## What the exercise asks
Nothing is needed except the lines below that run from the one with "Task: Click the disk" through the one with "Task: Click the add", repeated exactly.

## Source data
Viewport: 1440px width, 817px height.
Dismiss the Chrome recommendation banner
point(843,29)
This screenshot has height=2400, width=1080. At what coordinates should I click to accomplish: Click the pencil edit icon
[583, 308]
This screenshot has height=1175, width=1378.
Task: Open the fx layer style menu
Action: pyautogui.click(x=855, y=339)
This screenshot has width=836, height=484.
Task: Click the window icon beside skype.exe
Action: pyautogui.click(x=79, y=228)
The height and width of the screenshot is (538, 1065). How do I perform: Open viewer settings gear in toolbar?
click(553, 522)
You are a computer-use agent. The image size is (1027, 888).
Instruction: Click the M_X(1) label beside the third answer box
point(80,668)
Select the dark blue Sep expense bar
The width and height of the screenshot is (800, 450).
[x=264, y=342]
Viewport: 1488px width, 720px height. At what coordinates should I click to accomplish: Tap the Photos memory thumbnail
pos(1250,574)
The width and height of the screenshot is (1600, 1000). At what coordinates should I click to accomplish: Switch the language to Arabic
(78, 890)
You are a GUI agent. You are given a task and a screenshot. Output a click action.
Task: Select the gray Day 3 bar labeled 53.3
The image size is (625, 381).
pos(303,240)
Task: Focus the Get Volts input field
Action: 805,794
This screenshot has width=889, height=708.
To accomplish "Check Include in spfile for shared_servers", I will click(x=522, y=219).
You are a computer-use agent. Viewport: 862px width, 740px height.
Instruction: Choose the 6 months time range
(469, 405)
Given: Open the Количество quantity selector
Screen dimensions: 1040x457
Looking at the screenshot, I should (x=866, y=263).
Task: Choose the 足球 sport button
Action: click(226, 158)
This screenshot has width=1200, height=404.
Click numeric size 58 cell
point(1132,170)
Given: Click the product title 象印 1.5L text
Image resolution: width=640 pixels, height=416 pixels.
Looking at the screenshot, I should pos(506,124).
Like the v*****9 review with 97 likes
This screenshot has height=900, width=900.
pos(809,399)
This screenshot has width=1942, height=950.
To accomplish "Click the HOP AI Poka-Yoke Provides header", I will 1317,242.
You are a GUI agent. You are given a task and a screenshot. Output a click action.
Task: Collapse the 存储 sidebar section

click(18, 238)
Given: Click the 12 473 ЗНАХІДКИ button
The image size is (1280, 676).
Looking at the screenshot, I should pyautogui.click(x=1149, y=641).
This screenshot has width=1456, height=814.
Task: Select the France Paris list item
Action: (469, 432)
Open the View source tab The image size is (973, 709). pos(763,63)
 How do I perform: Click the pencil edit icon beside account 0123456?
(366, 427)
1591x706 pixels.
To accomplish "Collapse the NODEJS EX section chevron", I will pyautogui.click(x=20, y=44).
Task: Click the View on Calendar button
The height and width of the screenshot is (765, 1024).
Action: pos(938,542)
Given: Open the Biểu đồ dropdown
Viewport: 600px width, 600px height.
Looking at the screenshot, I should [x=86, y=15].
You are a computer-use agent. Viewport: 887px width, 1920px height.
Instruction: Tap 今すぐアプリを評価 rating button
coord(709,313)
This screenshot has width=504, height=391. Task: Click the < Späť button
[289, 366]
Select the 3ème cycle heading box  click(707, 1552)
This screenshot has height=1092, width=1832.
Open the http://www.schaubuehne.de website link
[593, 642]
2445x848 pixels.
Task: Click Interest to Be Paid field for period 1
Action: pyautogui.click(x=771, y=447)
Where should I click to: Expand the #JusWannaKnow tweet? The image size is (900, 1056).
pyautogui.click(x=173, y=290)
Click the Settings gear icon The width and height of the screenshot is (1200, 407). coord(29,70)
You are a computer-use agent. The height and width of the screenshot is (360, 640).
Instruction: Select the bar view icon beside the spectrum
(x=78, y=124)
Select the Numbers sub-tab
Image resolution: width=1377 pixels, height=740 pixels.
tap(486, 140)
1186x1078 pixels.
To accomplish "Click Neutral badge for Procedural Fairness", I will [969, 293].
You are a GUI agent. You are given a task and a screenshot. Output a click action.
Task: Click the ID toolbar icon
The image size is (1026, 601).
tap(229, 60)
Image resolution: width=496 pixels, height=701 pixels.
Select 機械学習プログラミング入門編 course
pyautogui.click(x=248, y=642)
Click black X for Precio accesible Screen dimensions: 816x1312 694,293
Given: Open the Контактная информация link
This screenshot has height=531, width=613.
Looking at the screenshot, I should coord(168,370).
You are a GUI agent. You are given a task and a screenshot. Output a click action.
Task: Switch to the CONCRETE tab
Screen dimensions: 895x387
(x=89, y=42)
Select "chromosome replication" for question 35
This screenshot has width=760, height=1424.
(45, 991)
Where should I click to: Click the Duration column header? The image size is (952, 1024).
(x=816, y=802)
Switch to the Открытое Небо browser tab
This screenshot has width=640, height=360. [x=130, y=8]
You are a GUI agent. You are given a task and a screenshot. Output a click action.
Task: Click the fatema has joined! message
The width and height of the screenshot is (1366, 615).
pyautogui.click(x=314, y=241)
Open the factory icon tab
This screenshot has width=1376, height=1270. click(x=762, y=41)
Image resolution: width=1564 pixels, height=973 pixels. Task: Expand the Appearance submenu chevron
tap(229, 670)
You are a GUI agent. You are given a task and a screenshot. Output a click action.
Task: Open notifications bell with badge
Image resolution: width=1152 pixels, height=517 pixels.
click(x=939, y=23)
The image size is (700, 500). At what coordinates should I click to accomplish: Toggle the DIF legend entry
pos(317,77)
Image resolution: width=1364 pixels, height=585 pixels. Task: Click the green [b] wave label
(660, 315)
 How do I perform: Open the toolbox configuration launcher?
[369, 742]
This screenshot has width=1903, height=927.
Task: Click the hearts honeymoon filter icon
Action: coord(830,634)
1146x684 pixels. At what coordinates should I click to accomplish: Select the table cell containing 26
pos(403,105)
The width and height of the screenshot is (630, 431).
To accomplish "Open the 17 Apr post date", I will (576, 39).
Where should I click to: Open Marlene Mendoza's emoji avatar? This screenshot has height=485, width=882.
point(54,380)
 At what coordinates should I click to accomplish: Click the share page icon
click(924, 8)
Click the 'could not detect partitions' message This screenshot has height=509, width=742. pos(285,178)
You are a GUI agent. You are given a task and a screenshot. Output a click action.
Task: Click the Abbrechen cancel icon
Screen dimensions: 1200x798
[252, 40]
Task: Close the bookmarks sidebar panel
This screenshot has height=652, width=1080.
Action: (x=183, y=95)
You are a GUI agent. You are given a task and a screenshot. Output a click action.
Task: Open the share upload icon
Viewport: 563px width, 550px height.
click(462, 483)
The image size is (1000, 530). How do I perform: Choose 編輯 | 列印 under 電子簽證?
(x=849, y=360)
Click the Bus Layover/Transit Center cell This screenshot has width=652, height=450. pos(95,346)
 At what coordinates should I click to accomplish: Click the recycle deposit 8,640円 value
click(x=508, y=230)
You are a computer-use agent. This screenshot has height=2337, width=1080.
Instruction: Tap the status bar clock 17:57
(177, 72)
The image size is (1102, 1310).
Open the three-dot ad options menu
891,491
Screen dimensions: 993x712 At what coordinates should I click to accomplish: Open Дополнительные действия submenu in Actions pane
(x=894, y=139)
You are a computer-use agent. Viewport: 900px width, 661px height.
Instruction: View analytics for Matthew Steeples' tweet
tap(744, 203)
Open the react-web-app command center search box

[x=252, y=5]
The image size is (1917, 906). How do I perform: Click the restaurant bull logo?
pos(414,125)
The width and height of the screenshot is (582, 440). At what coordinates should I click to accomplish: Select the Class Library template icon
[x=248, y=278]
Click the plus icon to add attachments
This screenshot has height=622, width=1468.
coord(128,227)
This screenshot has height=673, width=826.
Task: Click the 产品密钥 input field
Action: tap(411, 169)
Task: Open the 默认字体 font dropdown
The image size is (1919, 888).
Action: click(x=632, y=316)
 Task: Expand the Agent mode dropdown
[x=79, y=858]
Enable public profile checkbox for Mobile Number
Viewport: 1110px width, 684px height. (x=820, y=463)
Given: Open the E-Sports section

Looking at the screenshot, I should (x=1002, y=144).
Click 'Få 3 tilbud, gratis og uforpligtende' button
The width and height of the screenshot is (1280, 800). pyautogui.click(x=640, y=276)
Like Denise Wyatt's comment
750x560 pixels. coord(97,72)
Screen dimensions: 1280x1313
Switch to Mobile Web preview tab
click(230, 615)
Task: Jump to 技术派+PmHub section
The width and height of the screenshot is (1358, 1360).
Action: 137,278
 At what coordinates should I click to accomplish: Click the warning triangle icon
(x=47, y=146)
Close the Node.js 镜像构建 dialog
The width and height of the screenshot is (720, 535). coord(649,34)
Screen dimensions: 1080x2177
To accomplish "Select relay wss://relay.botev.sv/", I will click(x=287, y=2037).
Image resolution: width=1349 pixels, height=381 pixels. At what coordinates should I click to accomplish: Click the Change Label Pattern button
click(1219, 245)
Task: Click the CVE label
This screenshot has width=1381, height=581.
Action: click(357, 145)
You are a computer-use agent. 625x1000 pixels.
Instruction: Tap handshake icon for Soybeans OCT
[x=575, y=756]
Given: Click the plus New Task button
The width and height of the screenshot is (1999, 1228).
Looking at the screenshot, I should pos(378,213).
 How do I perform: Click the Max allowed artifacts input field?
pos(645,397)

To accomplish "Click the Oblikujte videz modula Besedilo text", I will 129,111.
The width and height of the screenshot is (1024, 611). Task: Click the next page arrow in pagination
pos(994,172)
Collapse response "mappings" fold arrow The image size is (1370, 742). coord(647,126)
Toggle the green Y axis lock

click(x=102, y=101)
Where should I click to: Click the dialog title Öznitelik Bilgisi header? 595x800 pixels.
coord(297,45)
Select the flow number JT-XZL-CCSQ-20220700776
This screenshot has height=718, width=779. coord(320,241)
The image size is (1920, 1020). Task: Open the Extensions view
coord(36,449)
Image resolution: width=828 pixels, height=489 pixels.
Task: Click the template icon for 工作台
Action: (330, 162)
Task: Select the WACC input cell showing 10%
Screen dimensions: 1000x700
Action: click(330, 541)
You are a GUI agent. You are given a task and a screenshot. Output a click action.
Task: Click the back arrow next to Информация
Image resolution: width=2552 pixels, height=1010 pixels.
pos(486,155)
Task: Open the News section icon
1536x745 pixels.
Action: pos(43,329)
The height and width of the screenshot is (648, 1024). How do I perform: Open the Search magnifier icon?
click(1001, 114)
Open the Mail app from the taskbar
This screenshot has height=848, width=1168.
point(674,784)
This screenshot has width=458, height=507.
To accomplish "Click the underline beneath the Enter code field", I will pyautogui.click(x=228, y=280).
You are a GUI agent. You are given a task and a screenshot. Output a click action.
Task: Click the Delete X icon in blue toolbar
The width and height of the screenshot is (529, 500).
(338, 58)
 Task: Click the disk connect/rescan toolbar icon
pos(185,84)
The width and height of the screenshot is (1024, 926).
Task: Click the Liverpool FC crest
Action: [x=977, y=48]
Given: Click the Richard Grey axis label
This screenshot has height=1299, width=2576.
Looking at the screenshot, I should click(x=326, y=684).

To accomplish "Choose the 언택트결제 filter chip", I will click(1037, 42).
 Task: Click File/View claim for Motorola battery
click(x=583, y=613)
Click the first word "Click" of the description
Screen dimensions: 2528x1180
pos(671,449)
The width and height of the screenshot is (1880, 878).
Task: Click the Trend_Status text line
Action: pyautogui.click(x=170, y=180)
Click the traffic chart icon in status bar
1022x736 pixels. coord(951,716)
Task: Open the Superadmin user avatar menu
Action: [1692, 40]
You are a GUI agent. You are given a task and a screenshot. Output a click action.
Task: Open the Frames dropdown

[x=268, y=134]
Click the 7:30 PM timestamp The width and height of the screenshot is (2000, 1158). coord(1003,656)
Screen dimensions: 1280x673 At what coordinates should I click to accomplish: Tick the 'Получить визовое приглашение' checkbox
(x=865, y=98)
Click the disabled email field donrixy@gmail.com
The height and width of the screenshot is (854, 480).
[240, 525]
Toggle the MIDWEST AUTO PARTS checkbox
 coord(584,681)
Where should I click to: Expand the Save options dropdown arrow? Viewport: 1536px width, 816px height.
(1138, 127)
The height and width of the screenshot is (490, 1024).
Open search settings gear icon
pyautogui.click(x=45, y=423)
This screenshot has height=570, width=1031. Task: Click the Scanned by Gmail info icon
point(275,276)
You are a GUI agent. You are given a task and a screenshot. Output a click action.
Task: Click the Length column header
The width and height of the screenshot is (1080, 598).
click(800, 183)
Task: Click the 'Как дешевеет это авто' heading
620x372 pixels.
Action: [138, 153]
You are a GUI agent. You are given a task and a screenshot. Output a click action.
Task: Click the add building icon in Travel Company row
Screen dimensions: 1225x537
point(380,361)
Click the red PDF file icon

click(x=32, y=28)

## Output of the exercise
 Task: Click the disk connect/rescan toolbar icon
pos(185,84)
The width and height of the screenshot is (1024, 926).
Task: Click the Liverpool FC crest
Action: [x=977, y=48]
Given: Click the Richard Grey axis label
This screenshot has height=1299, width=2576.
Looking at the screenshot, I should click(x=326, y=684).

To accomplish "Choose the 언택트결제 filter chip", I will click(1037, 42).
 Task: Click File/View claim for Motorola battery
click(x=583, y=613)
Click the first word "Click" of the description
Screen dimensions: 2528x1180
pos(671,449)
The width and height of the screenshot is (1880, 878).
Task: Click the Trend_Status text line
Action: pyautogui.click(x=170, y=180)
Click the traffic chart icon in status bar
1022x736 pixels. coord(951,716)
Task: Open the Superadmin user avatar menu
Action: [1692, 40]
You are a GUI agent. You are given a task and a screenshot. Output a click action.
Task: Open the Frames dropdown

[x=268, y=134]
Click the 7:30 PM timestamp The width and height of the screenshot is (2000, 1158). coord(1003,656)
Screen dimensions: 1280x673 At what coordinates should I click to accomplish: Tick the 'Получить визовое приглашение' checkbox
(x=865, y=98)
Click the disabled email field donrixy@gmail.com
The height and width of the screenshot is (854, 480).
[240, 525]
Toggle the MIDWEST AUTO PARTS checkbox
 coord(584,681)
Where should I click to: Expand the Save options dropdown arrow? Viewport: 1536px width, 816px height.
(1138, 127)
The height and width of the screenshot is (490, 1024).
Open search settings gear icon
pyautogui.click(x=45, y=423)
This screenshot has height=570, width=1031. Task: Click the Scanned by Gmail info icon
point(275,276)
You are a GUI agent. You are given a task and a screenshot. Output a click action.
Task: Click the Length column header
The width and height of the screenshot is (1080, 598).
click(800, 183)
Task: Click the 'Как дешевеет это авто' heading
620x372 pixels.
Action: [138, 153]
You are a GUI agent. You are given a task and a screenshot. Output a click action.
Task: Click the add building icon in Travel Company row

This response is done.